Eine vierte Erfolgskomponente ist kulturell bedingt. Man geht in Kanada viel unbefangener mit Technologie um als die meisten Europäer. Auch – und das betonen Medienschaffende immer wieder – herrscht im Land eine Macherkultur. Wer etwas will, geht es an. Einen Rückzug auf kleinkarierte Positionen, der die deutschen Berufsverbände in Sachen Medien kennzeichnet, wird man hier nicht finden.
 
Das Beispiel Kanada zeigt, wie die Medien im digitalen Zeitalter kulturell, wirtschaftlich und gesellschaftlich neu eingeordnet werden müssen.
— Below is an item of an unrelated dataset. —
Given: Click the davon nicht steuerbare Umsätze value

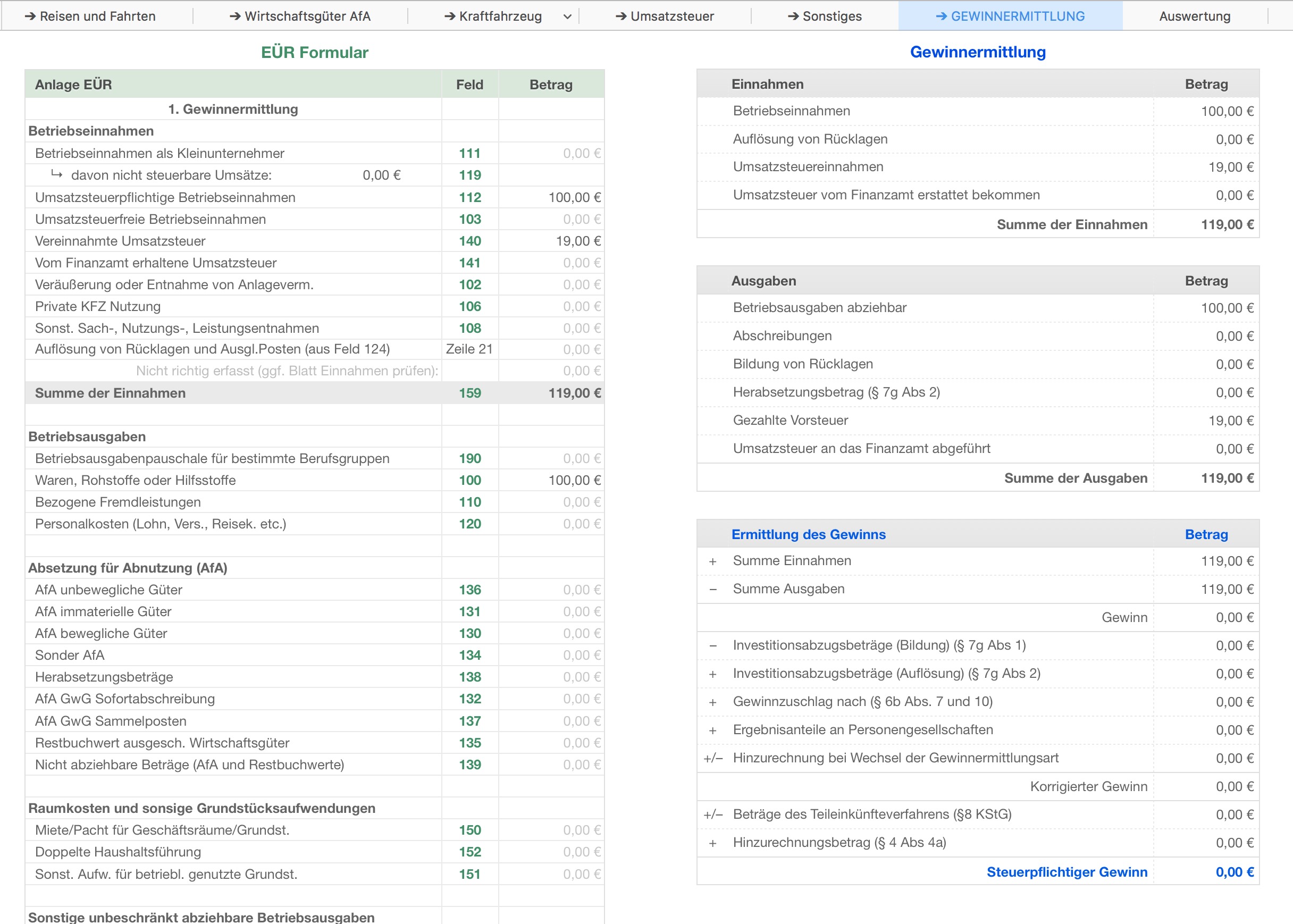Looking at the screenshot, I should click(x=381, y=175).
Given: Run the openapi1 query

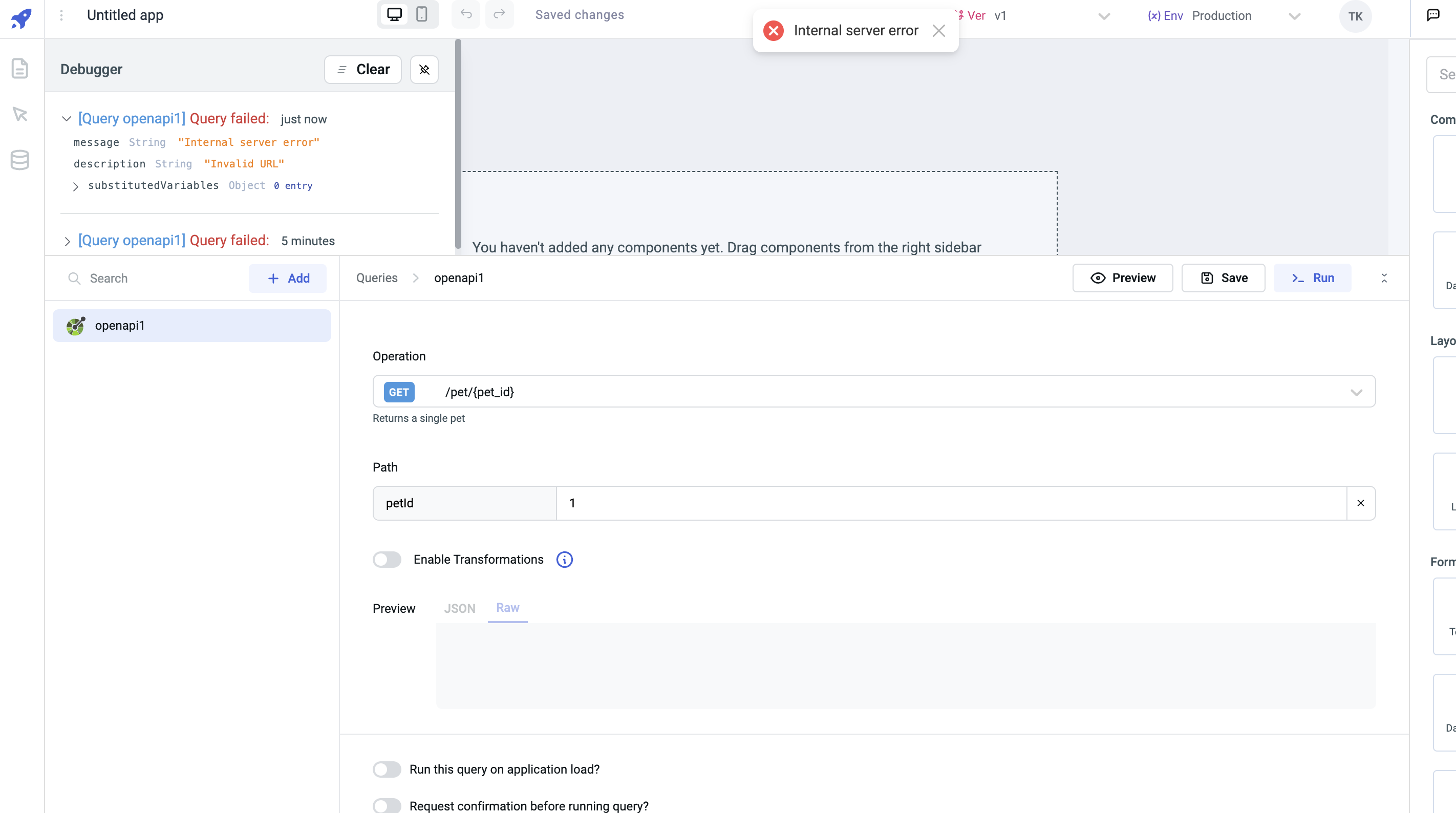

Die Zukunft liegt in der branchenübergreifenden Zusammenarbeit und im gemeinsamen Dienst am Publikum. Die Medienszene ist so aufgestellt, dass sich Autoren, Filmemacher, Künstler, Journalisten, Gamer Designer, Produzenten, Programmierer und Datenanalysten als gleichberechtigte Partner auf Augenhöhe begegnen können. Daraus spricht die Hoffnung, dass ihr gebündeltes kreatives Potenzial die Bedeutung der neuen Technologien endlich greifbar machen kann.